So I have massively neglected this blogging thing and what set out to be a reflective log has fallen by the way side and got lost in all of the other goings on. This kind of sums up my last year! 

What has prompted me to blog has been the fact I have I have been judging some science fair entries for a fairly big competition and have been astounded by the quality, depth and technicality some of the entries have shown. In my small frame of reference I doubt any of the students would have had the inclination to enter such a contest, let alone have the resilience to overcome some of the barriers some of these students encountered. I wonder how my practice can aid in developing those skills, as I begin to think about my new post starting in September I am filled with the hope I can.

Having experienced some TEEP training I heard about the SOLO taxonomy, mentioned by our facilitator Darren Mead (big thanks @DKMead). After reading round the topic I could see the benefits and wanted to have a play and see what it could do for my students. I used a simple introductory task from Tait Coles blog which I adapted. (I couldn’t get away with Leeds FC- Sorry Tait!). It is fair to say the students managed this really well after a brief introduction from me about what we were hoping to do with this strange thing (the students did ask if I’d been on another course!).
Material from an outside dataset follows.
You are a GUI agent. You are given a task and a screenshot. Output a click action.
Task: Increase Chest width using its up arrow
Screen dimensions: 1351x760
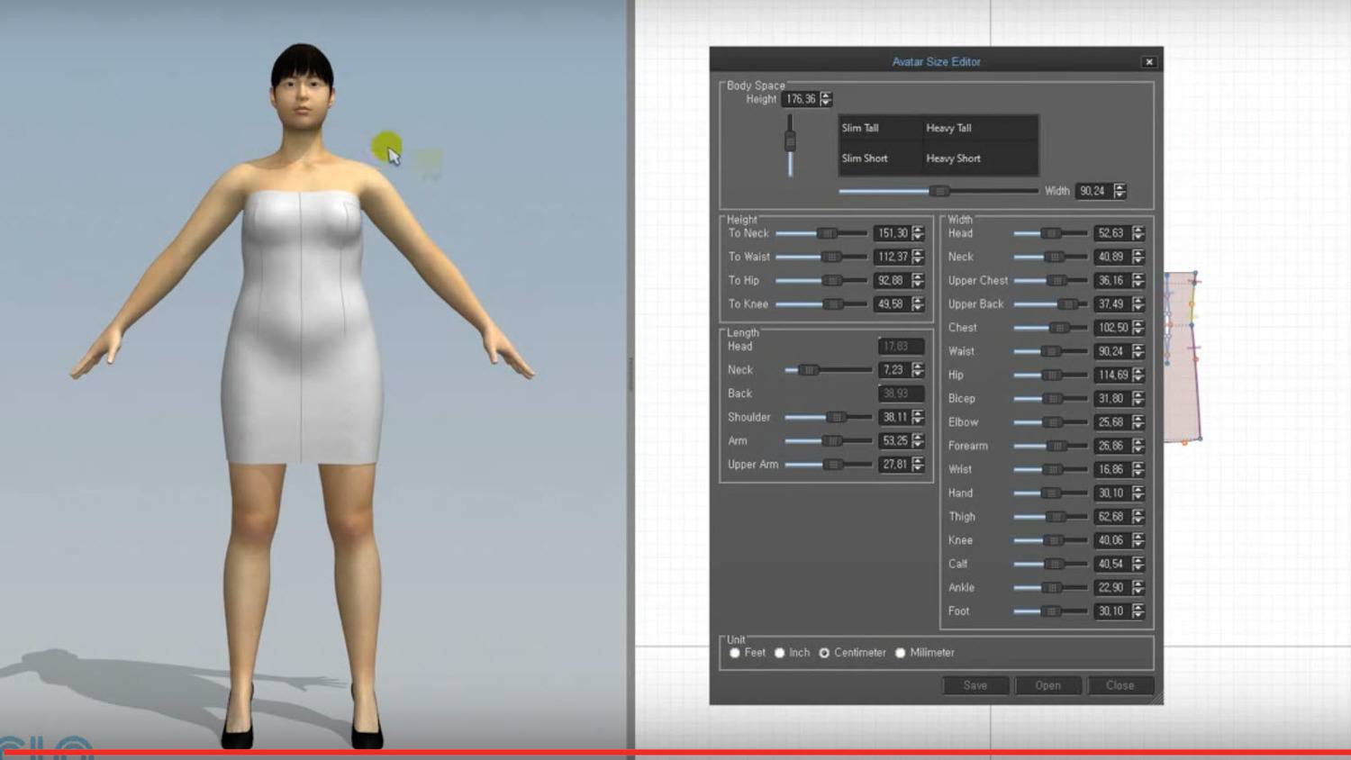click(x=1138, y=324)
Following this taster of the taxonomy I asked them if they could use it to tell me what it was I would look for in their work based on this taxonomy. I gave them a blank taxonomy grid, 10 minutes and let them get on with it. ImageThe context was based around our work on separating solutions and rock salt, I really wanted to see what they would come up with so let them have free reign. They really were engaged with this and listening to some of the ideas and discussion about what they would need at each level was eye opening. A couple of examples are shown:

This was them thinking about how they were thinking! In terms of the outcome of each level I feel they need a little more work but they were actively engaged in setting their own learning agenda . Something I have always wanted students to actively be involved in. Next steps with this are to provide some more opportunities to use the taxonomy and feedback. Another thanks to @totallywired777 and @DKMead for the first footsteps.